A decade ago, researchers realized NVIDIA GPUs provide the most efficient architecture for medical imaging applications and could help reduce radiation exposure, improve image quality and produce images in real time. More recently, deep learning is dominating, with more than half of new research in medical imaging applications involving AI.
Tremendous Advancements Come to Imaging From Computation
Computational game-changers like CT iterative reconstruction and MR compressed sensing are reducing radiation exposure up to 90 percent and shortening the time it takes for an MRI image to be captured.
Deep learning and AI are generating exciting opportunities for advanced image analysis and quantification. A recent algorithm called V-Net uses 3D volumetric segmentation and can automatically measure the volume of blood flowing through the heart. Fifteen years ago, this algorithm would’ve needed a computer that cost $10 million and consumed 500 kW of power.

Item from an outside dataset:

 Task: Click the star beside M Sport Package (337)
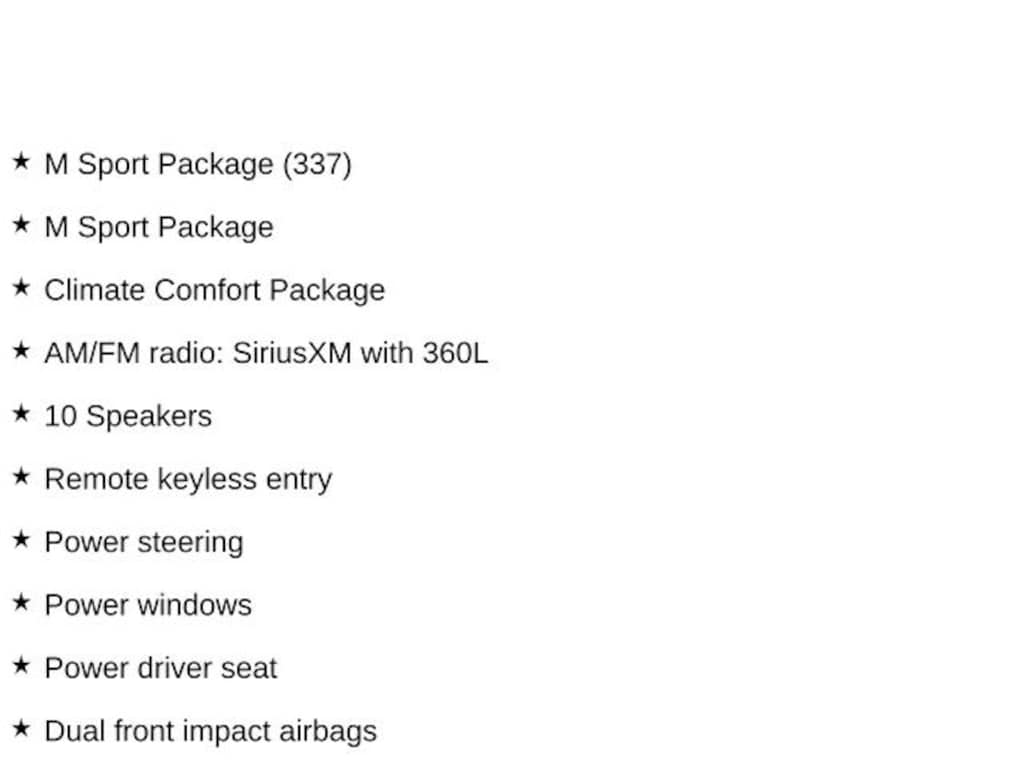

Today, it can run on a few Tesla V100 GPUs.
Vision for Clara
Building on our 10 years in medical imaging and work with our development partners, we see the potential to re-imagine how computing can improve medical imaging.
Clara is virtual: it can run many computational instruments simultaneously. Clara is remote: it leverages NVIDIA vGPUs to enable multi-user access. Clara is universal: it can perform the computation for any instrument, whether CT, MR, ultrasound, X-ray or Mammography. And Clara is scalable: it uses Kubernetes on GPUs to efficiently scale compute with demand.
Working with us are dozens of healthcare companies, startups and research hospitals. Their AI applications like AutoMap and V-Net bring intangible value to radiology.
AutoMap, from the MGH Martinos center, can shorten acquisition time of MRI and boosts image quality. V-Net can automatically measure anatomy and assess functionality. Cinematic rendering pioneered by Elliot Fishman at Johns Hopkins University brings a new level of quality, ultimately saving time for radiologists and improving patient outcomes.
Subtle Medical, which is working on dozens of applications in medical imaging, recently won over more than a quarter of a million dollars in the healthcare category in our Inception program awards.
“New technologies are transforming healthcare,” said Dr. Greg Zaharchuk, founder of Subtle Medical, radiologist and associate professor in Radiology at Stanford. “NVIDIA’s vision for a virtualized imaging supercomputer is an exciting new chapter that will revolutionize our ability to deliver AI-powered healthcare.”
Modern medical imaging applications demand new levels of computing, scale and accessibility. Clara is our computing platform to revolutionize medical imaging.